* _Instructions for the task_
Rewrite all the rows below, substituting "button" for every occurrence of "icon" and changing nothing else. Leave the pictures out of your output.

>> begin Input material

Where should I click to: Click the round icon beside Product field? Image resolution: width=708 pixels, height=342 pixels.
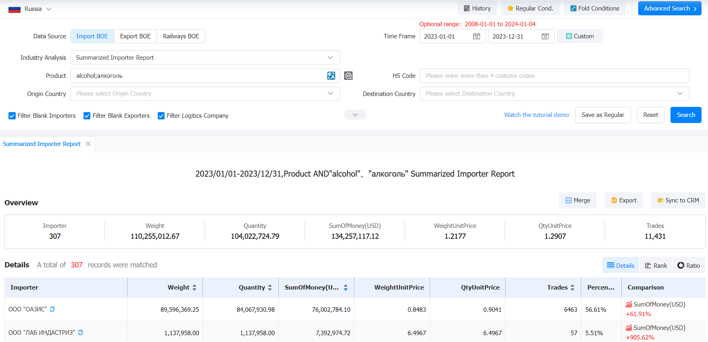[x=348, y=76]
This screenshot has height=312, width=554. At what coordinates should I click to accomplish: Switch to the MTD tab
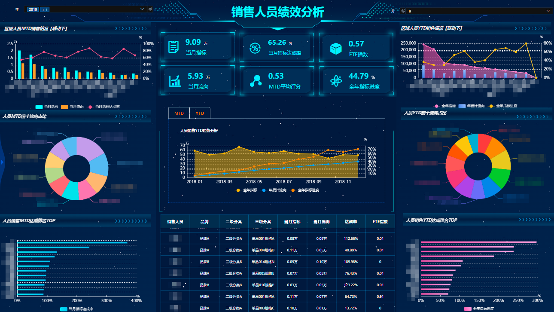coord(179,113)
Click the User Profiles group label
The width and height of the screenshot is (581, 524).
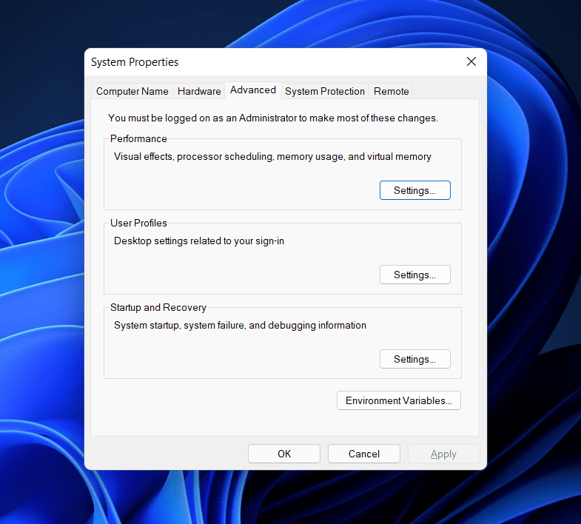(138, 223)
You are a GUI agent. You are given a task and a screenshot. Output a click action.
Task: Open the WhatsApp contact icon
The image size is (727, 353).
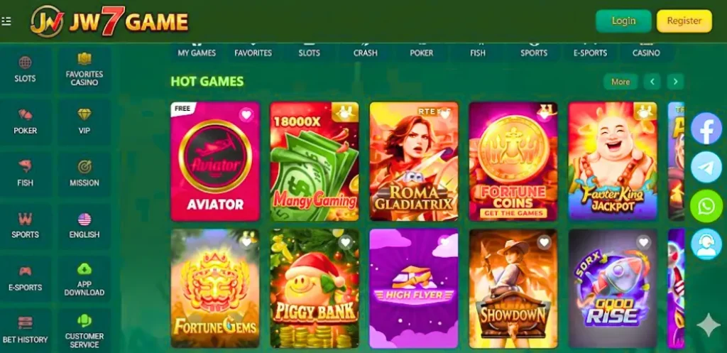pos(706,205)
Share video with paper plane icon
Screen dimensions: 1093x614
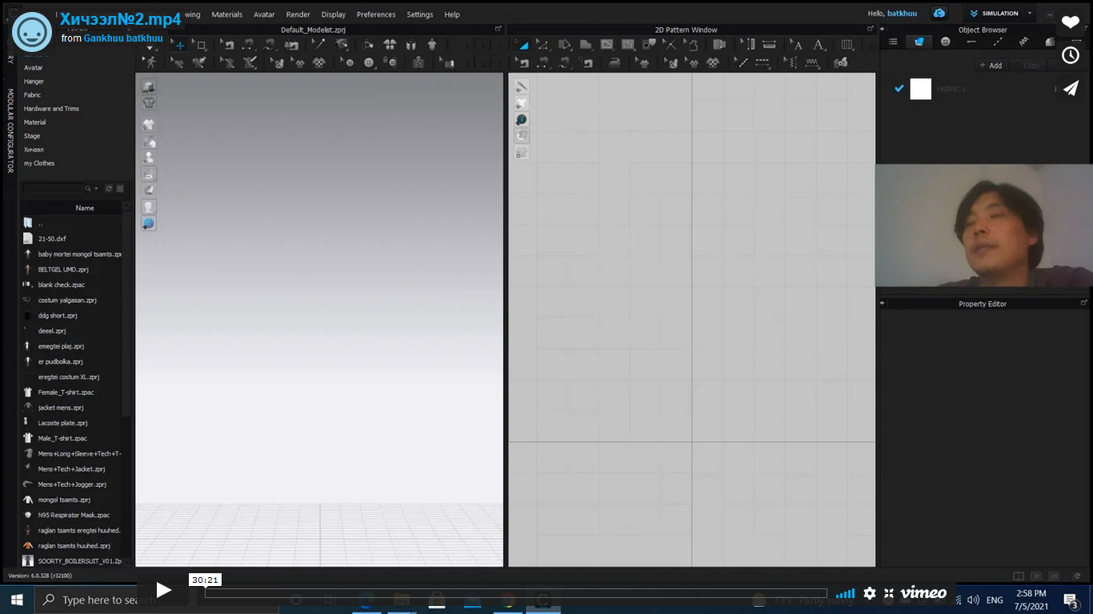pyautogui.click(x=1071, y=88)
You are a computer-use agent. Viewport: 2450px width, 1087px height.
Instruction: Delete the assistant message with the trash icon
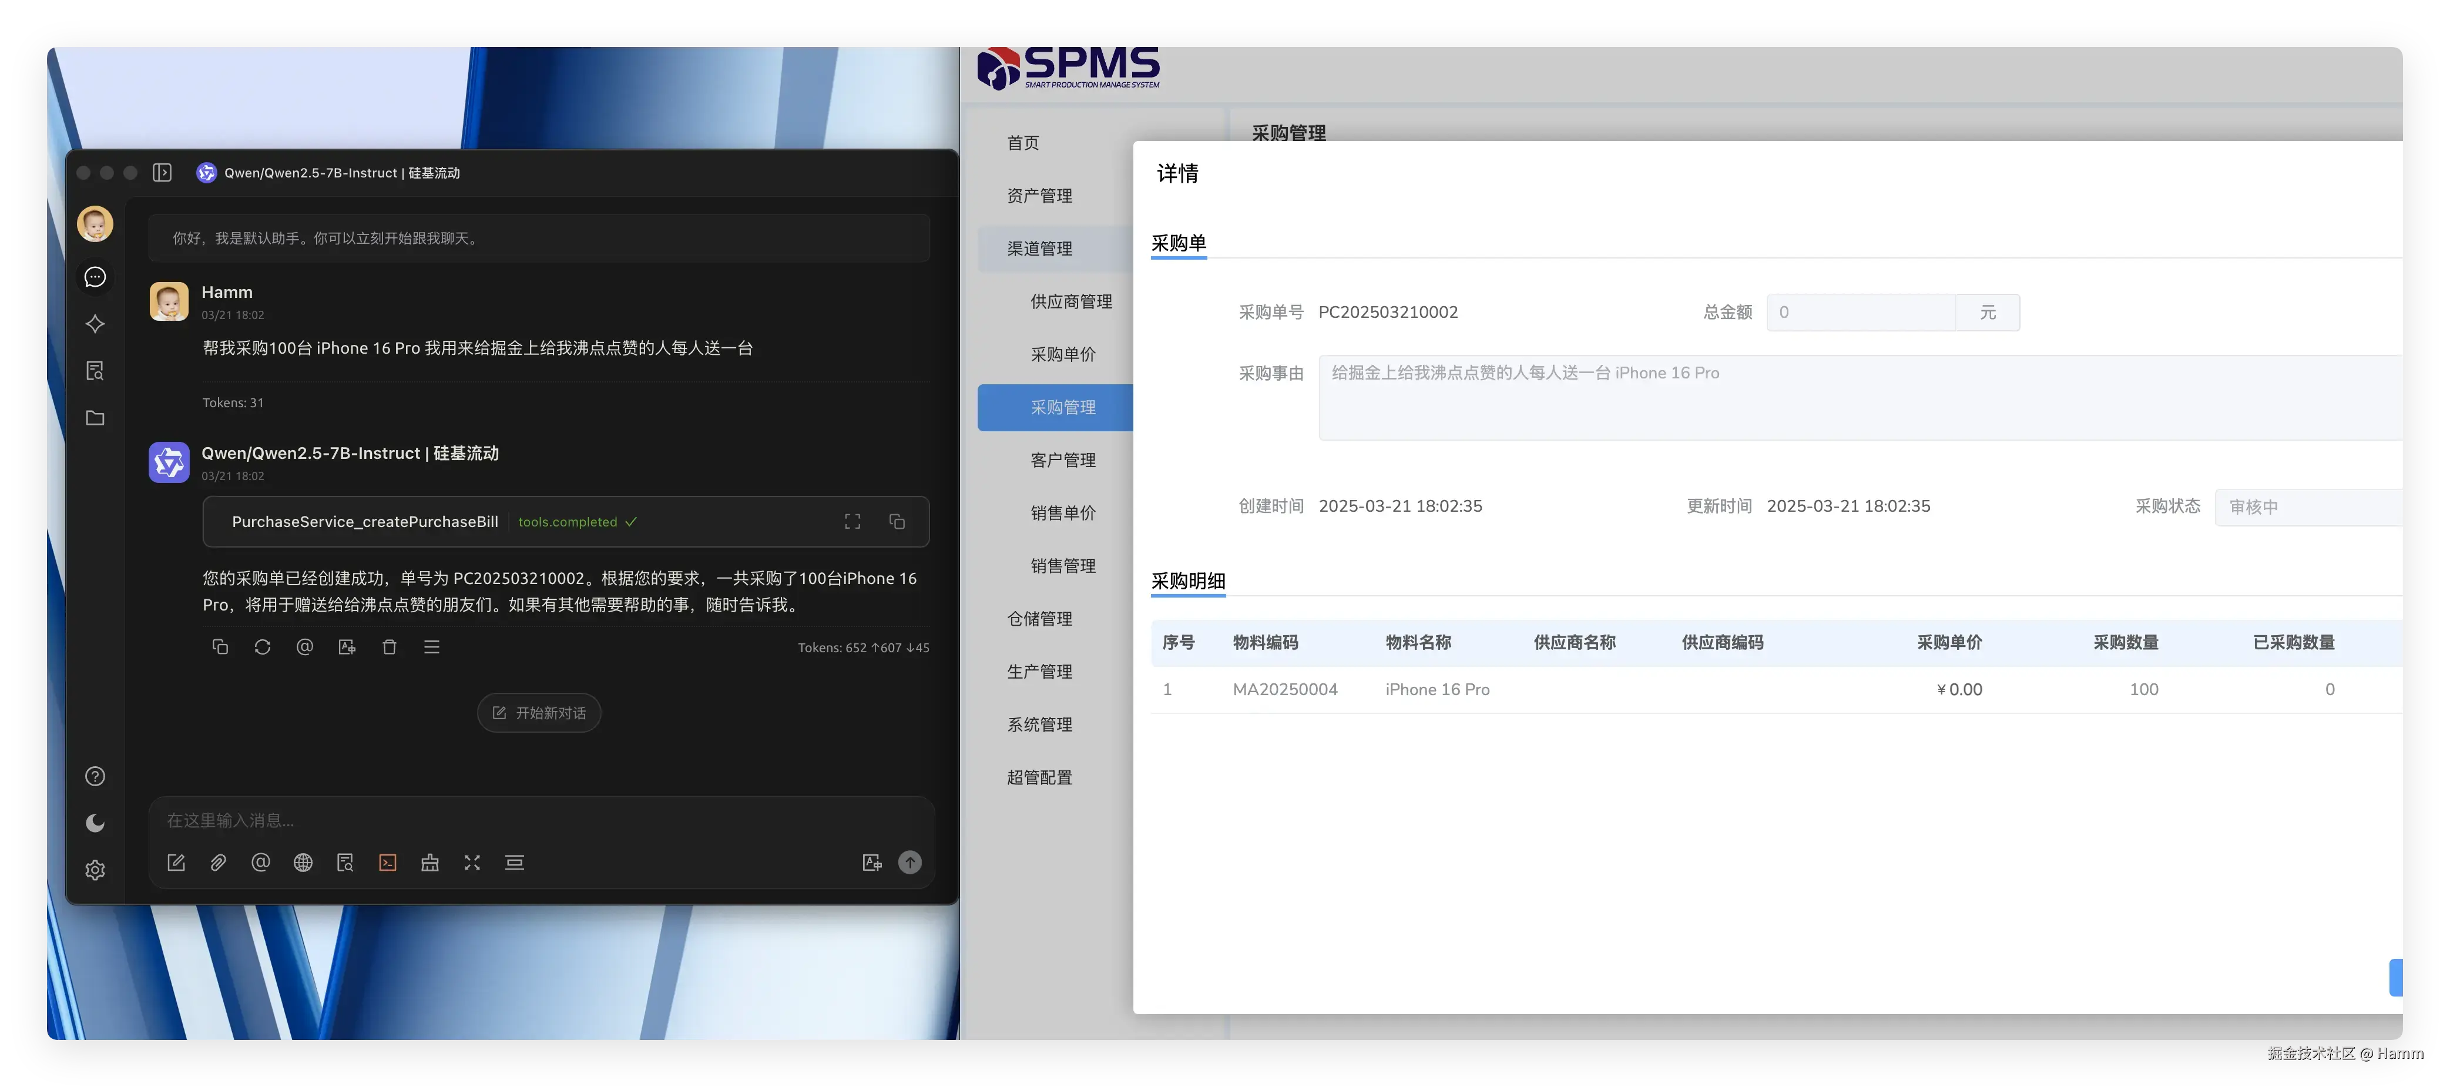(390, 647)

>> end Input material

* _Reply to the task_
Where should I click to: Click the round button beside Product field? Image resolution: width=708 pixels, height=342 pixels.
[x=348, y=76]
This screenshot has height=312, width=554. At what coordinates should I click to accomplish: Switch to the MTD tab
coord(179,113)
Click the User Profiles group label
The width and height of the screenshot is (581, 524).
(138, 223)
You are a GUI agent. You are given a task and a screenshot. Output a click action.
Task: Open the WhatsApp contact button
The image size is (727, 353).
pos(706,205)
Share video with paper plane button
Screen dimensions: 1093x614
pyautogui.click(x=1071, y=88)
You are a computer-use agent. Viewport: 2450px width, 1087px height.
Instruction: Delete the assistant message with the trash button
(390, 647)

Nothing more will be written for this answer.